6        Statutory interpretation is a question of law that we review independently.  Reyes v. Greatway Ins. Co., 227 Wis. 2d 357, 364-65, 597 N.W.2d 687 (1999).  The purpose of statutory interpretation is to discern the intent of the legislature.  McEvoy v. Group Health Coop. of Eau Claire, 213 Wis. 2d 507, 528, 570 N.W.2d 397 (1997).  A statute’s clear and unambiguous language is conclusive of legislative intent.  See Cemetery Servs., Inc. v. Department of Regulation & Licensing, 221 Wis. 2d 817, 825, 586 N.W.2d 191 (Ct. App. 1998).  However, “[i]f statutory language is ambiguous, that is, if reasonable minds could differ as to its meaning, we look to the scope, history, context, subject matter, and purpose of the statute to help establish its proper interpretation.”  State v. T.J. Int’l, Inc., 2001 WI 76, ¶20, 244 Wis. 2d 481, 628 N.W.2d 774 (citation omitted).

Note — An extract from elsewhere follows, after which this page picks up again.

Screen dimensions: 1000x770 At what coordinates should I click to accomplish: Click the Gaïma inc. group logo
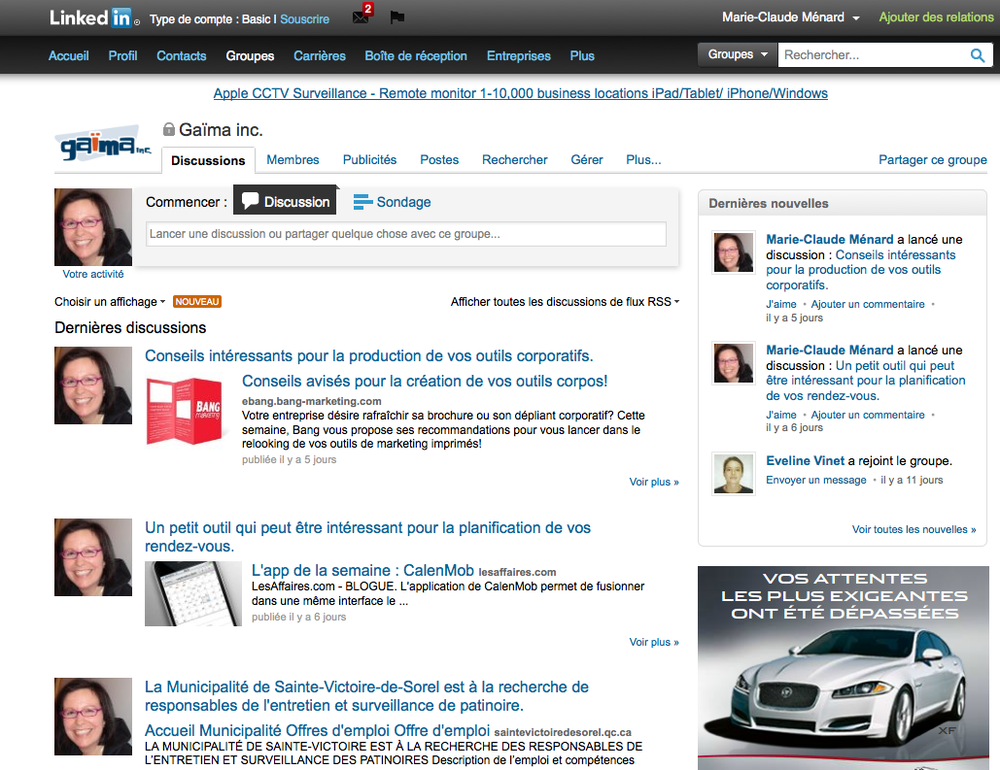103,147
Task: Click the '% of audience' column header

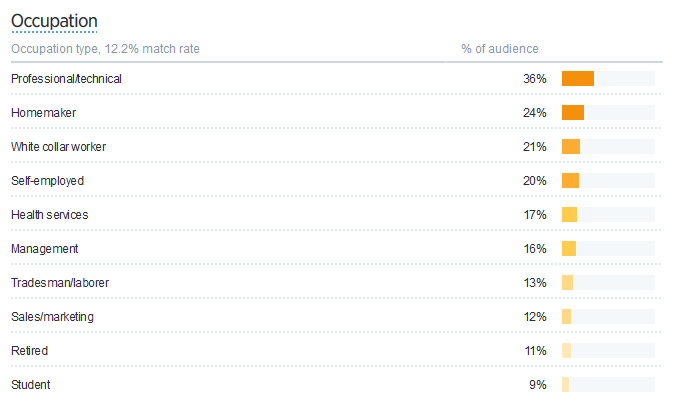Action: point(499,49)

7        We conclude that the legislature intended to make counties liable for fees only when a court-appointed attorney represents the indigent person.  The clear purpose of Wis. Stat. § 880.33(2) was to ensure legal representation for indigents when necessary or appropriate to adequately protect their rights.  The legislature accomplished that purpose through a clearly defined and regulated process of court appointments of counsel and public liability for fees, without which the necessary representation could not be assured.  In that context, § 880.33(2)(a)3. was plainly intended to allocate liability for appointed counsel between the counties and the public defender, depending on the source and circumstances of the appointment. 

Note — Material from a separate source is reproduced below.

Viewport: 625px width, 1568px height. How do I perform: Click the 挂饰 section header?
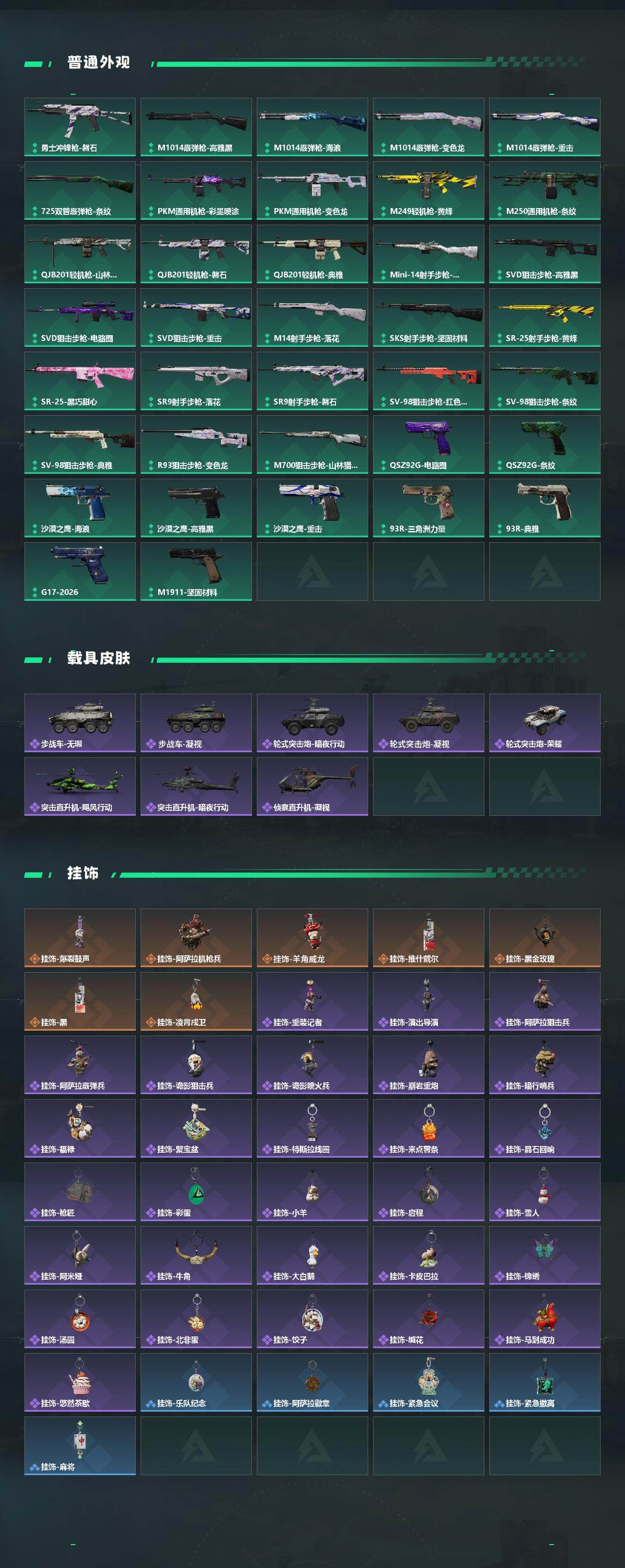[x=83, y=873]
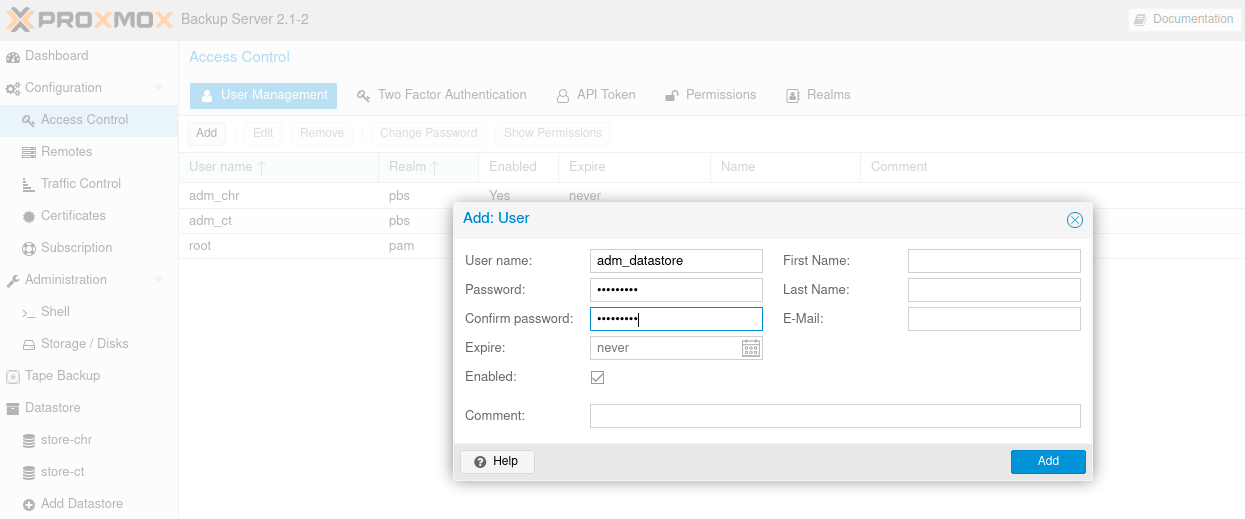
Task: Collapse the Configuration section arrow
Action: click(x=158, y=88)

8        It is true that, when read alone, Wis. Stat. § 880.33(2)(a)3. arguably imposed fee liability on counties in all cases where the indigent’s counsel was not appointed under Wis. Stat. § 977.08.  It did not, in other words, expressly rule out a county’s fee liability if retained counsel represented the indigent even where, as here, no court had determined that counsel was necessary.  However, we must read statutory language in context, not in isolation.  State ex rel. Kalal v. Circuit Court for Dane County, 2004 WI 58, ¶46, 271 Wis. 2d 633, 681 N.W.2d 110.  In context, this provision imposed public fee liability only for appointed counsel, and only where a court determined that representation was either mandated or appropriate.  No other interpretation is reasonable in context.

9        The appellants also contend that provisions of the Wisconsin Constitution require county payment of attorney Wessels’ fees.  They advance this argument for the first time on appeal.  We therefore decline to address it.  See Evjen v. Evjen, 171 Wis. 2d 677, 688, 492 N.W.2d 361 (Ct. App. 1992) (we generally do not review an issue raised for the first time on appeal).

            By the Court.—Order affirmed.

            This opinion will not be published.  See Wis. Stat. Rule 809.23(1)(b)5 (2005-06).

 


 



[1]  All references to the Wisconsin Statutes are to the 2003-04 version unless otherwise noted.